The Ravens bus down 95 this week to face the Redskins at Fedex Field Sunday at 1 p.m. Baltimore dropped to 9-3 last week after relinquishing a ten point lead at home, and allowing 37-year old Charlie Batch to drive 85 yards in the final 6:14 for a game winning field goal.
The Redskins picked up their third straight win improving to 6-6, by beating the Giants on Monday night, 17-16, a game in which rookie phenom Robert Griffin III dazzled the national audience.
Griffin causes good things to happen for an offense. He both fumbled the ball for a touchdown recovered by Josh Morgan in the first quarter, and ripped a 17 yard strike to Pierre Garcon with less than 2 minutes remaining for the needed first down to run out the clock.
This once-every-four-annual, nonetheless heated bitter beltway rivalry kicks into high gear this Sunday from lovely Landover MD. Here are some keys to the game.
Griffin the crime dog
The Redskins’ run to even their record to .500 can largely be attributed to the play-making ability of last year’s Heisman winner, Robert Griffin III. He’s the most evasive quarterback in the league, he throws the ball with pinpoint accuracy, and has the breakaway speed to go for six on any play.
Griffin is completing 67% of his passes for 2,660 yards, on 17 TDs to four picks, and has a Cunningham from ’90-like 714 yards on the ground with six touchdowns. The Ravens pass rush hasn’t been up to par this season, and Terrell Suggs’ participation after tearing his bicep on Sunday in the 4th quarter, won’t be known until game time.

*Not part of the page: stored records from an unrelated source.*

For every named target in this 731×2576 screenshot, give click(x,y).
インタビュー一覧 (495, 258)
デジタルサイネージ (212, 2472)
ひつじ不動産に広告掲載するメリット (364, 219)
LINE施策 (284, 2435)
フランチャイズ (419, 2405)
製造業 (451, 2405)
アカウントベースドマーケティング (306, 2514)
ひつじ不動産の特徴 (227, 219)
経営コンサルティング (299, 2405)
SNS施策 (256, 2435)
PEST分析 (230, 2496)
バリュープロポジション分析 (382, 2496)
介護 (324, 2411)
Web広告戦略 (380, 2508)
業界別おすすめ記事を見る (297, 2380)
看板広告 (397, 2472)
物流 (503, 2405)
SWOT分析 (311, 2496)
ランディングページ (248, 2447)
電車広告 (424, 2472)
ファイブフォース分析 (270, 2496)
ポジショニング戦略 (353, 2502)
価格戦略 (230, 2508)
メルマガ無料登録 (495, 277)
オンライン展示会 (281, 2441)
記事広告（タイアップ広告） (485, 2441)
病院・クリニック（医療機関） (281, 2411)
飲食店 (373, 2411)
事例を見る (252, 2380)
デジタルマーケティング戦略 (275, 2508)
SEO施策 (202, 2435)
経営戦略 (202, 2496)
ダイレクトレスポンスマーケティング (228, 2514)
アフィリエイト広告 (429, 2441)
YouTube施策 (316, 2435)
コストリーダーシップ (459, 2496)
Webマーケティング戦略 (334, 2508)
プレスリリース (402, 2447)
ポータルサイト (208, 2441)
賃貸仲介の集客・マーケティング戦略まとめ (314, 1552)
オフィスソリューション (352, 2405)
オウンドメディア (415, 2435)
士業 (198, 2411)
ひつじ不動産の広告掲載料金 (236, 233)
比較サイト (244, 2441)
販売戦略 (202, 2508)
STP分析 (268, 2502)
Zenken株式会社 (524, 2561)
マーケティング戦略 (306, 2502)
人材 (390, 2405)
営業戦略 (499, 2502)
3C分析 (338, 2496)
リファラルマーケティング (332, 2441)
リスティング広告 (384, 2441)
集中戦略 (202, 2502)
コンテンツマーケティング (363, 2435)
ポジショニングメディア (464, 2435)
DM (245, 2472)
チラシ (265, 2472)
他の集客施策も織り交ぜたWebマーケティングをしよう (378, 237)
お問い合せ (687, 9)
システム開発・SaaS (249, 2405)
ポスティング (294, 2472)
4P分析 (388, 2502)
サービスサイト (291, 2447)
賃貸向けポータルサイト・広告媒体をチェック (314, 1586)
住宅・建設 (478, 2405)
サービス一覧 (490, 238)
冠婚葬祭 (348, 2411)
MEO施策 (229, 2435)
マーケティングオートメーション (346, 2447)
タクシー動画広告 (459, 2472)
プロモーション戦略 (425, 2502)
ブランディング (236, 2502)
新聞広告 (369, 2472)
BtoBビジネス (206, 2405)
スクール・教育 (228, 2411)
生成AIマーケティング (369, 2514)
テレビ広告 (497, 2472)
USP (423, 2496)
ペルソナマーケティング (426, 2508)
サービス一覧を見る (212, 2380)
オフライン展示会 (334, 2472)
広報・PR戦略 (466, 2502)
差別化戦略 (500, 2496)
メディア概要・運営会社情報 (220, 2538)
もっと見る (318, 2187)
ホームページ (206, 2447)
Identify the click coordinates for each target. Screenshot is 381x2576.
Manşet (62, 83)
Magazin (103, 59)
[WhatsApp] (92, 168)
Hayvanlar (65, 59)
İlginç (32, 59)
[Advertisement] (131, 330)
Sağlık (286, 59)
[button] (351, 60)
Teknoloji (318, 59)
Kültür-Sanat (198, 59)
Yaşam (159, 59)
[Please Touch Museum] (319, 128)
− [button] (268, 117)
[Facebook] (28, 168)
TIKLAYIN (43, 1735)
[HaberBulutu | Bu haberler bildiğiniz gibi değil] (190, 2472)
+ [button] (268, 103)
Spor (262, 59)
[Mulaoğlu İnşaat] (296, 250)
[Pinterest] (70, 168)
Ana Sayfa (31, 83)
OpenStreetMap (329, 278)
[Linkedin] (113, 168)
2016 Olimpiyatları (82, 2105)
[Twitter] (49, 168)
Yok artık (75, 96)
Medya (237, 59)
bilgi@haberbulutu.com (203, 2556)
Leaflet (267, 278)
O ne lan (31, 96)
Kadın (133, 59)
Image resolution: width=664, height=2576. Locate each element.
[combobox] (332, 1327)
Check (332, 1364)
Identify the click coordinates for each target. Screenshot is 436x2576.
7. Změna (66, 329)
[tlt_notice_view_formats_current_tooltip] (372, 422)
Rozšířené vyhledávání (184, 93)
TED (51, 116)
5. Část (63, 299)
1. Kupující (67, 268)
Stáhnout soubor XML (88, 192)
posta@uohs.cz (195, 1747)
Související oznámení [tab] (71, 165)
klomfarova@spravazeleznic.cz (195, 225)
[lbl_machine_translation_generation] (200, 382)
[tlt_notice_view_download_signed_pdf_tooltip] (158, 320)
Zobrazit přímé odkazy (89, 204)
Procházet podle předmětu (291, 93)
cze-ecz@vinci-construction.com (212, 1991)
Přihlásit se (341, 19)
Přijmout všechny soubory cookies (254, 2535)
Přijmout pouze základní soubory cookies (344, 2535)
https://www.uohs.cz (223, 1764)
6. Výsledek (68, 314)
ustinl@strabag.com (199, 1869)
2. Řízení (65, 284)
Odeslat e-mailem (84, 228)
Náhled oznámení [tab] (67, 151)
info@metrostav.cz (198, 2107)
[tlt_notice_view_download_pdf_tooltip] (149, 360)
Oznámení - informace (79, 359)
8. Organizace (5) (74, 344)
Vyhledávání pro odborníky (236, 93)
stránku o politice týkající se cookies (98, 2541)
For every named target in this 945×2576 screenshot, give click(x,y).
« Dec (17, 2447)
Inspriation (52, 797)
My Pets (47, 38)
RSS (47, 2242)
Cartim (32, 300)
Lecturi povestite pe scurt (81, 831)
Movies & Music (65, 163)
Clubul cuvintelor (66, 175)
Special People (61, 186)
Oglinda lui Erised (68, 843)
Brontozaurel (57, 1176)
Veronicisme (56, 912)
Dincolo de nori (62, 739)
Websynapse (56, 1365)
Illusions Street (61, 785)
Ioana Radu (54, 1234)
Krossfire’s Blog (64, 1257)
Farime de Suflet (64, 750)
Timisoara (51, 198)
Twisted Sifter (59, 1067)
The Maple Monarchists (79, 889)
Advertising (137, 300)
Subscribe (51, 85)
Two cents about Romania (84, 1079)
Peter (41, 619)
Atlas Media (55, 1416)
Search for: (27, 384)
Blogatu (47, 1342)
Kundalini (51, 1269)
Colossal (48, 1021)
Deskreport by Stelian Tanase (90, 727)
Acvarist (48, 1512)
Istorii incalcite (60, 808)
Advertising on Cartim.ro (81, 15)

The Ravens need a spark from Art Jones, Pernell McPhee, Kruger and company, to get pressure on Griffin while also containing his running. Cary Williams and Corey Graham will also be challenged in handling WR Pierre Garcon, particularly over the middle where he is most dangerous. Griffin has shown he can make all the throws with time.
Ravens wide-out Torrey Smith is one of the fastest men in football. Last week, he was targeted eight times, including several overshot bombs, but only came away with three catches for 33 yards. The Ravens should find ways to get Smith the ball on shorter crossing routes, where he is extremely hard to guard streaking across the field, so he can then run after the catch.
The Redskins are ranked 31st in the league in passing defense, with 299 yards yielded per game, so there should be opportunities for Flacco to find Anquan Boldin and Smith through the air. 3 for 8 to Torrey isn’t good enough, and also evidences poor offensive game-planning.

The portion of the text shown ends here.